Your First Emergency Food List


In August 2020, a rare derecho thunderstorm hit the town of Cedar Rapids, Iowa. Almost every house and building in the city sustained damage. People were without power for weeks. The storm caused $7.5 billion in damage between South Dakota and Ohio, ranking it as the most costly thunderstorm in U.S. history.

I live 75 miles due north of the historic weather event, but that didn’t exclude me from it. People were raiding northern towns for generators, gas, and food. No one had time to prepare. In the land of tornadoes, this “thunderstorm” was never predicted to be as violent as it was. Hopefully, that won’t be a situation any of us find ourselves in.


What do you eat when the power goes out?

When your electric power goes out, eat shelf-stable, non-perishable food that doesn't need to be refrigerated. This is the most easy-to-use food because it doesn't require refrigeration and can be eaten with no food prep or heating. Examples are canned food or food in pouches, crackers, fresh fruits and vegetable that don't need to be refrigerated, or MRE (Meals Ready-to-Eat).

See the full list below of no cook food for emergency.

What can you cook without power?

Any food can be cooked without power, as long as you have alternative non-electrical heat sources. MRE's (Meals Ready-to-Eat) can be cooked without power. They contain flameless ration heaters (FRH) that uses a chemical reaction to provide enough heat to warm the food. Cooking without power means you don't have an electrical source such as an electric stove, microwave, electric fry pan or other electric cooking appliances.

The question of "what can I eat with no appliances" starts with a list of alternative heat sources to cook your food during a power outage. Here are some ways and sources to cook food without power:

  • Canned food with the lid removed and cooked right in the can or dumped into a pot or pan placed over an open flame source such as campfire.
  • Food can be cooked inside a plastic bag that is then placed in boiling water heated by Sterno can, LP gas source, or open flame such as a campfire.
  • Sterno cans or backpacking stoves are both small, portable heating sources for food. The Sterno can is a can of fuel designed to burn directly from the can. The backpacking stove is designed to be very efficient because it uses less fuel and water (it basically rehydrates dehydrated food while warming it at the same time).
  • Meat grilled over an open flame or grill with a LP gas source, or camping stove.
  • Baked food in a dutch ovens with a charcoal source do quite well. A dutch oven can cook basically anything an oven can.
  • Solar ovens could also be used without power, but have a longer cooking time.
  • Food can be cooked over a gas stove without electricity, you just have to light it with a match or lighter (the electrical igniter function will stop without electricity). Do not attempt to light anything in your house if you smell a gas leak! This include candles, too.
  • Food placed in aluminum foil and placed next to a heat source, such as a car engine while driving or other equipment that generates heat.
  • Anything over an open flame source such as a campfire: food in aluminum foil or placing an elevated grill above the open flame can function the same as a gas stove.
  • Gas-run generators can power on electrical cooking appliances, but use your generator resources sparingly and wisely.

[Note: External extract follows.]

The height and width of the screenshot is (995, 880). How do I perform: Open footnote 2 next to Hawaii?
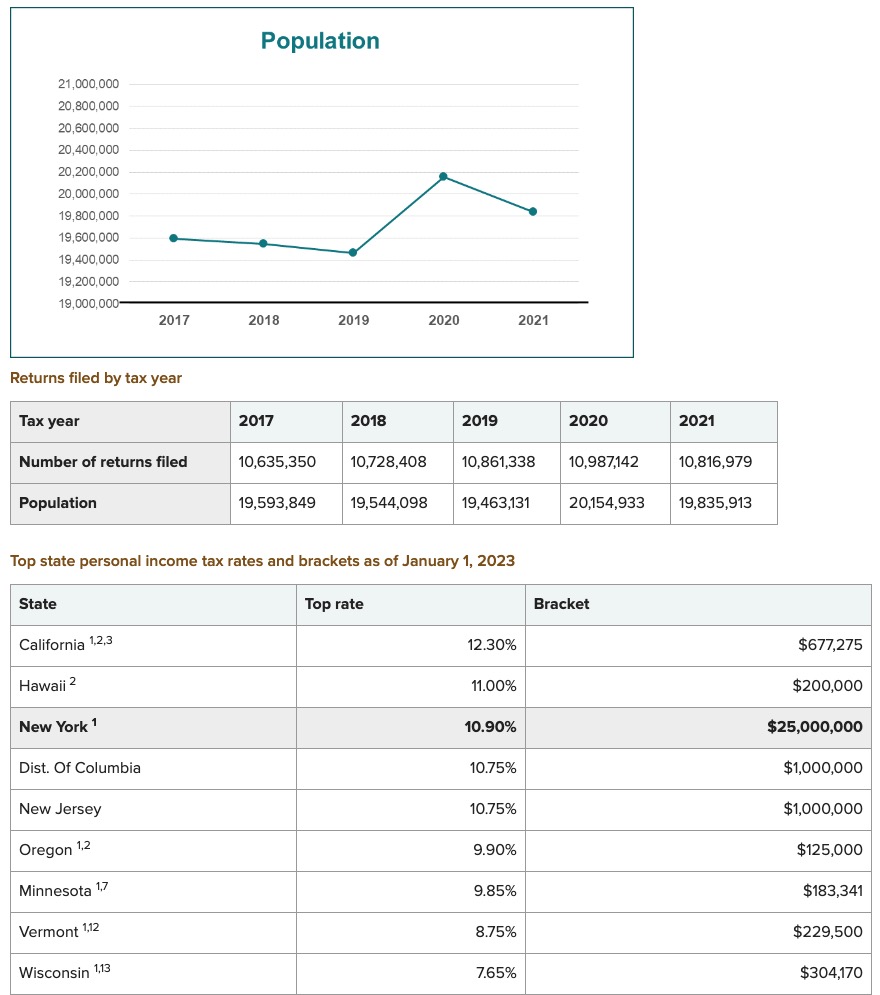point(73,682)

If you have lost electricity, there will be no means to cook your food – no stove or microwave. There is a chance that you can grill outside (do NOT grill inside due to the extra fumes).

As you can see from this list, you have multiple options to heat food. There will be less flexibility for someone with lives in an apartment. If possible, do your cooking outside or in an open garage.

Foods for a power outage

Here is a list of shelf-stable, non-perishable food that is ready to eat. Shelf-stable means that the food doesn’t need to be refrigerated or cooked (anything that’s sold on a shelf when you buy it). Just check whether the package says you need to refrigerate after opening.

No-cook food is the most important food to have on an emergency list. If the power outage is extended, heating food can be a secondary luxury.

How to make an emergency food supply

No one should be running to the store at the last minute to buy emergency food supplies. Toss in a few extra packages of nonperishable food during your regular shopping trips. Your supply list will soon be complete.

To make an emergency food supply, estimate what it would take one person to eat 3 meals day for 6 days (or 72 hours, which is a common estimate for emergency food). For example, if a can of soup yields 2 servings, three cans of soup could feed two people for one day. You would need 3 cans of soup x 6 days = 18 cans of soup. Of course, that's only one example, you would strive for more food choices.

When planning for clean drinking water, if you have a family of four, you need 28 gallons for a week's supply of  water.

Of course, most of us want variety and may be a bit hungrier than what soup can do for us. The focus should be stocking a food supply that provides the most filling and satisfying meals. With that said, bulking up with rice, beans, and a source of protein can be a good strategy to feel more full. And that soup? Serve it with crackers to feel more satisfied.

High-water and fibrous vegetable can also help us to feel full, such as celery with peanut butter (the fat in the peanut better helps with reaching a state of fullness). Canned stew and baked beans are hearty foods as well. Don't forget canned juices. Stay away from salty foods that will create a thirst for more water.

It isn't long before most people figure out that the longer the shelf life of the food the better. That's when the conversation turns to freeze-dried and dehydrated emergency food. In the next section, I explore those differences between the two and the benefits.

What is the difference between freeze dried food and dehydrated food?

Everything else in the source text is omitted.